Thick smog of toxic pollutants engulfed the entire plains of northern India on Sunday beating the previous records of air pollution levels on November 3(Biplov Bhuyan/HT PHOTO)
Thick smog of toxic pollutants engulfed the entire plains of northern India on Sunday beating the previous records of air pollution levels on November 3(Biplov Bhuyan/HT PHOTO)

North India under smog grip; Rohtak most polluted place in the world

While Delhi was on the pollution watch radar, it was a small town in central Haryana, Rohtak, that recorded the worst Air Quality Index (AQI) level—a 24-hour average of aggregate pollutants—in the country, according to the Central Pollution Control Board’s online air pollution monitoring system.

══════════════════════════════

Your task: Reproduce the part of the smog report that opens with the words containing "North India under" and closes with "pollution monitoring system.", swapping "smog" for "haze". The items in the stored data are not needed for this work.

(Stored data)
══════════════════════════════

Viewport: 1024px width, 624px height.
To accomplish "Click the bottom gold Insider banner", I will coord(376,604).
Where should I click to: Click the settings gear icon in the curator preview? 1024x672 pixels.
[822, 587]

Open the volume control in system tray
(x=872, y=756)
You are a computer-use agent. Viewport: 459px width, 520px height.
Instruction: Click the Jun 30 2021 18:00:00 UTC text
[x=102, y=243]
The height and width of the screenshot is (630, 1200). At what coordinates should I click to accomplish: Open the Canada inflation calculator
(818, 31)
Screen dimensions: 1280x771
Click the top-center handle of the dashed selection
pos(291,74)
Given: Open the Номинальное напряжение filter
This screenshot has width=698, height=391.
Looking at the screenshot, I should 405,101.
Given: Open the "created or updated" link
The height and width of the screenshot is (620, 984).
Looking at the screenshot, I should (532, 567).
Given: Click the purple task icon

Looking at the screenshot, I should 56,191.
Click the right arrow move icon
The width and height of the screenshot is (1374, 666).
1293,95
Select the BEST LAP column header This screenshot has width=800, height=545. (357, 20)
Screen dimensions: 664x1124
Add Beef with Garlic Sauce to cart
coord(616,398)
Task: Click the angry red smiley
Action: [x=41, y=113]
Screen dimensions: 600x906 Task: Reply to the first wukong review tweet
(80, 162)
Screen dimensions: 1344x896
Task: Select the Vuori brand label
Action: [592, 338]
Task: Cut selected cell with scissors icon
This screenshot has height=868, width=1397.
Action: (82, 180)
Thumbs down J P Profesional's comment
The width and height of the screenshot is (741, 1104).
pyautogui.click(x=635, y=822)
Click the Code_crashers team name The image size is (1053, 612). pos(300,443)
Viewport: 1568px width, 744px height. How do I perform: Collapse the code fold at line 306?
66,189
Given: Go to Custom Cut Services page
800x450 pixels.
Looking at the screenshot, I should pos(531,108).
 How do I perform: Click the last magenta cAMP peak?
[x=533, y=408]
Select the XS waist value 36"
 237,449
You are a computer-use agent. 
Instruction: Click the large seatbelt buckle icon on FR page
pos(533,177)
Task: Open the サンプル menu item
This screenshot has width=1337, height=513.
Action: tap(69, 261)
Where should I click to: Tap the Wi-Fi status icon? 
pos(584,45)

══════════════════════════════

Your solution:
North India under haze grip; Rohtak most polluted place in the world

While Delhi was on the pollution watch radar, it was a small town in central Haryana, Rohtak, that recorded the worst Air Quality Index (AQI) level—a 24-hour average of aggregate pollutants—in the country, according to the Central Pollution Control Board’s online air pollution monitoring system.